The US Postal Service had planned to distribute 650 million face coverings for the Trump administration last April, according to internal documents reviewed by CNN in September. A senior administration official told The Washington Post at the time that the plan was scrapped by the White House as some advisers were worried that it could create “concern or panic.”
The Biden administration’s professed amenability to the proposal comes after US Centers for Disease Control and Prevention Director Rochelle Walensky appeared to cast doubt on whether sending Americans masks would necessarily convince those who did not already wear them to do so. When asked by CNN’s Anderson Cooper last week if it made sense for the federal government to send masks to American households, she replied that “it’s not entirely clear to me that the reason people aren’t wearing masks is because they don’t have access to them.”
“Certainly, I would highly advocate for those in areas where they’re under-resourced and they can’t purchase masks or they don’t have access to masks, we need to make sure that people have the protection,” Walensky continued. ‘But it’s not entirely clear in my mind that the challenge of mask wearing has been one of access.”

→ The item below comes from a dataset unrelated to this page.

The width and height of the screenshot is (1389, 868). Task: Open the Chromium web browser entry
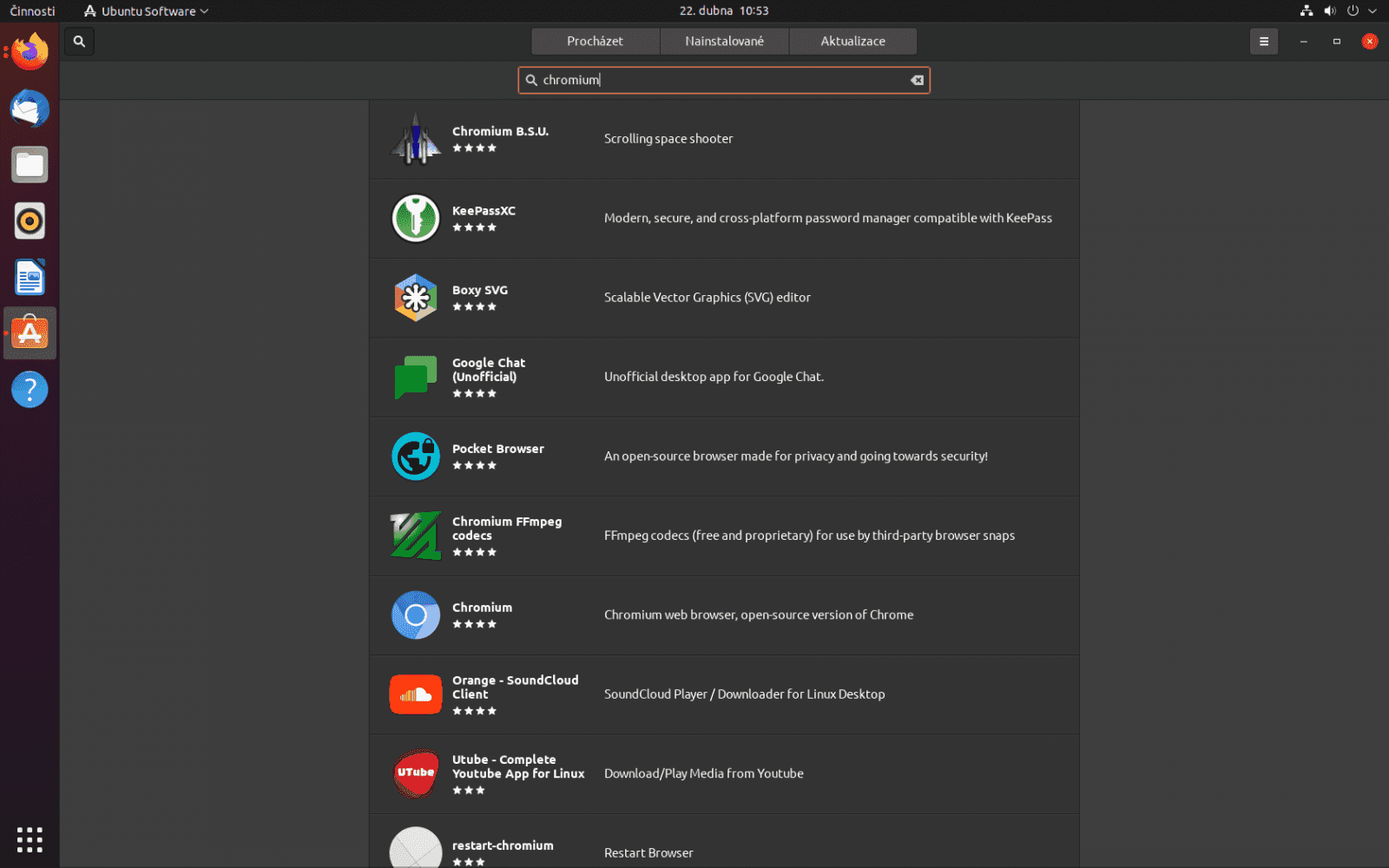click(416, 615)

On Thursday, Klain again defended the administration’s target of getting 100 million people vaccinated for Covid-19 in its first 100 days, telling Holt that “we’re trying to ramp up vaccine production and vaccine distribution — we’ll have more to say about the targets that come after.”
President Joe Biden said last week that he expects the US will soon be able to vaccinate 1.5 million people a day, raising the bar by roughly 500,000 more vaccinations than its target of 1 million per day in his first 100 days in office. He said the US could surpass that initial target in about three weeks.
Klain rebuffed Holt’s point that the Trump administration managed to hit 1 million doses of vaccine administered per day, asserting that “the Trump administration hit a million shots a day one day out of 40.”
According to data from the CDC, vaccine administration first hit 1 million per day on January 7, and while it seesawed under and over 1 million a day in the final two weeks of Donald Trump’s presidency, the trend line clearly grew.
Klain also addressed negotiations over Biden’s $1.9 trillion Covid relief proposal vs. Senate Republicans’ much more modest package, expressing openness to more targeted disbursement of relief checks to families in need.
“A question’s been raised about whether or not these checks should go to people who make $200,000, $300,000,” Klain said. “I think if Congress has ideas on how to focus this to make sure that working people, middle-class people, in this country get these checks, we’re fine with that idea.”
“What we’re not going to do is leave out large swaths of the middle class, and we’re certainly not going to compromise and reduce the amount of these checks,” he added.
The GOP plan would provide $1,000 stimulus checks to those making up to $40,000 a year, and would cut off individuals earning more than $50,000 a year and couples earning more than $100,000, according to a fact sheet provided by the office of Republican Sen. Susan Collins of Maine, who rolled out the proposal Sunday with nine other Republicans.
Under the Biden proposal, people earning less than $75,000 would receive $1,400 stimulus checks and double that for couples earning less than $150,000, and payments would gradually phase out. That would cover 99% of tax filers earning between $77,100 and $110,700, according to an analysis by the nonpartisan Tax Foundation — while just 8% of filers in that bracket would qualify under the GOP plan.
About 78% of families would qualify for relief payments under the Republican proposal, while 95% would be eligible under Biden’s proposal, according to analysts at the Penn Wharton Budget Model, who warned that the figures are preliminary since no formal legislative text is available yet.